EXERCISE REQUIREMENTS ▸
1) Rewrite the paragraph of the chinchilla post that begins "We have three children" in fewer words, keeping its main facts.
2) Write out the part of the chinchilla post starting with "Still Life With" and going on through "keep him warm?", word for word.

━━━━━ DOCUMENT SECTION ━━━━━

Still Life With Chinchilla
March 11, 2009 11:54 AM   Subscribe

My wife and are giving thought to adding a chinchilla to our family. What will I love? What will I hate? What do I absolutely need to know that only other chinchilla owners can tell me?

We have three children, ages seven, five, and three. The chinchilla would be primarily a pet for our five-year-old daughter, but we understand and accept that the responsibilities of caring for our new critter would fall upon us until such a time as our daughter demonstrates that she can do it.

Specific questions:
1. We have no other pets. Do chinchillas get lonely?
2. My wife is allergic to cats. Is she likely to be allergic to our new critter?
3. Our house is drafty in the winter. Do I need to take special precautions to keep him warm?
4. What does a chinchilla require in its living space?
5. Are they cuddly? Playful? Aloof?

━━━━━ MATERIAL PROVIDED ━━━━━

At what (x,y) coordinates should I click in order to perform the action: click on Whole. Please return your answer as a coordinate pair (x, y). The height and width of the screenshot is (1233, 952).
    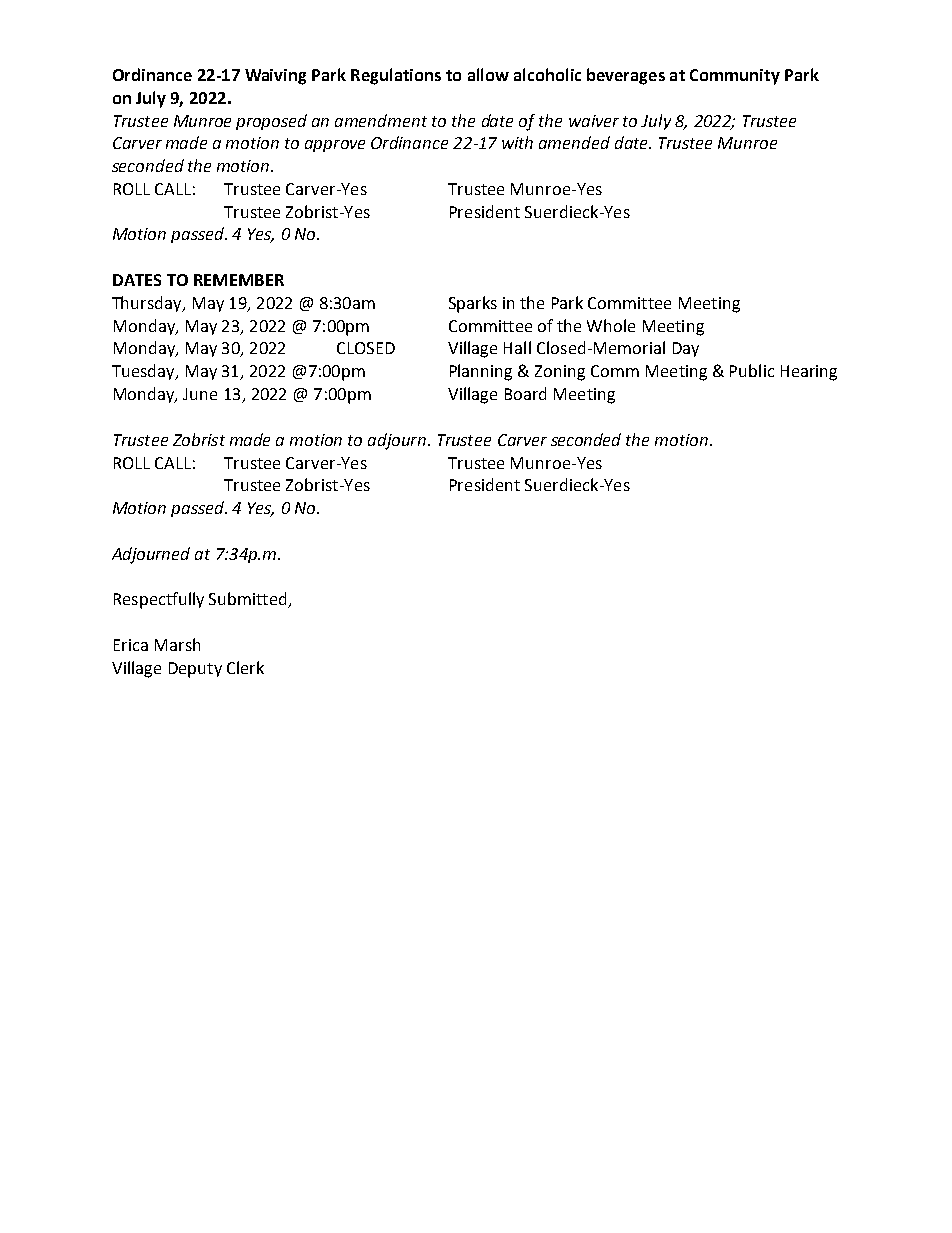
    Looking at the image, I should click on (611, 325).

━━━━━

TASK-BY-TASK ANSWERS ▸
1) The family has three children, aged seven, five, and three. The chinchilla would mainly be the five-year-old daughter's pet, but the parents accept that its care will fall to them until she shows she can handle it.

2)
Still Life With Chinchilla
March 11, 2009 11:54 AM   Subscribe

My wife and are giving thought to adding a chinchilla to our family. What will I love? What will I hate? What do I absolutely need to know that only other chinchilla owners can tell me?

We have three children, ages seven, five, and three. The chinchilla would be primarily a pet for our five-year-old daughter, but we understand and accept that the responsibilities of caring for our new critter would fall upon us until such a time as our daughter demonstrates that she can do it.

Specific questions:
1. We have no other pets. Do chinchillas get lonely?
2. My wife is allergic to cats. Is she likely to be allergic to our new critter?
3. Our house is drafty in the winter. Do I need to take special precautions to keep him warm?